# London Fragfest 2015 April 18th



## TBemba (Jan 11, 2010)

So will this event be worth the hour drive?

It's less than a month away. 

Will there be deals there, or will it be tiny frags the size of tic tacs for $40 and up?

Will there be deals on salt, equipment and live stock? Or just frags.


----------



## fireangel (Aug 3, 2013)

there will be tons of deals on frags! this show will be bigger then toronto or brantford most likely. I will have tons of frags for respectable prices my self and i am sure the others will as well. It is well worth the drive to attend. There will also be vendors from that area that you will not find in toronto very often.


----------



## TBemba (Jan 11, 2010)

Thank you for the information.

So vendors only event.


----------



## tom g (Jul 8, 2009)

*frag show*

I don't believe this is a venders only show ,its for everyone to come ..have not been ,but this show was one of the first shows to start up and it was a great hit .hope to hit this show one day ...


----------



## TBemba (Jan 11, 2010)

tom g said:


> I don't believe this is a venders only show ,its for everyone to come ..have not been ,but this show was one of the first shows to start up and it was a great hit .hope to hit this show one day ...

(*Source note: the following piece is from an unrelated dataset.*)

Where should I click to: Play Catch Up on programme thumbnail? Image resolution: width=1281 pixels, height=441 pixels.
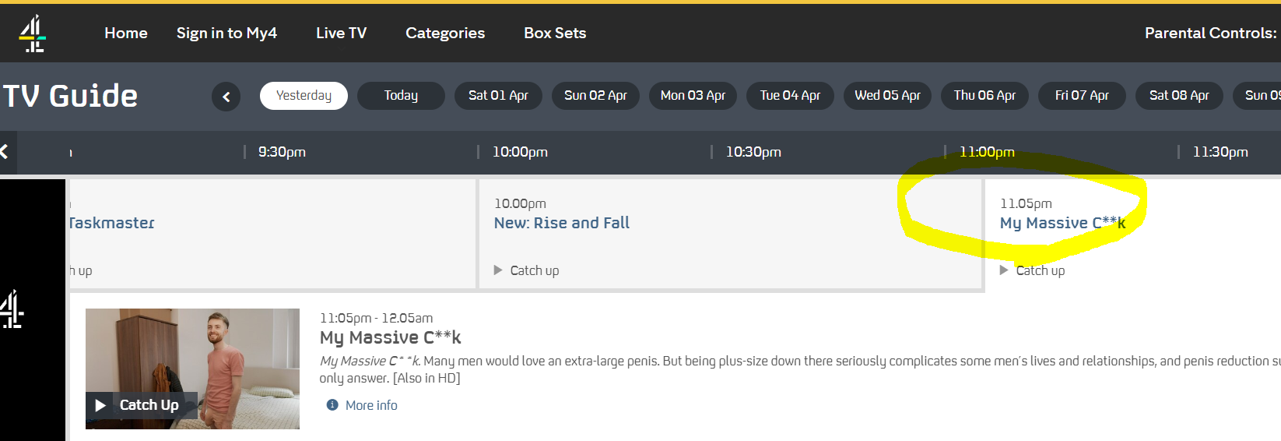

Sorry, I meant that only vendors selling frags not individual people bringing frags to swap/sell . I guess that's a completely different event.

I'm new to all this so I'm asking a lot of questions.


----------



## tom g (Jul 8, 2009)

*frags*

I have seen shows where individuals rent a space to sell..
but u would have to ask the people running the show or make a thread on whos going ...


----------



## darkangel66n (May 15, 2013)

Well worth every drop of gas for the trip.


----------



## altcharacter (Jan 10, 2011)

Michael (Fireangel) will be selling at London as will quite a few other reefers. In my opinion this is the best frag show Canada has so far and I sold there last year


----------



## TBemba (Jan 11, 2010)

I'm sold, who is all going and what are they hoping to find there?


----------



## fireangel (Aug 3, 2013)

of course i will be there.
I am on the hunt for some more montis to add to my collection! I am also looking for some decorative Macro Algae.


----------



## twobytwo (Oct 25, 2014)

Is anyone making this a multi-day trip? I was thinking I'd head over on Friday night and maybe stay until Sunday in a hotel. If anyone is staying the night, maybe they'll hit one of the many bars from my days at Western with me


----------



## J_T (Mar 25, 2011)

I will be there. I have two tables... I should get building!

This show is more geared to vendors doing the selling.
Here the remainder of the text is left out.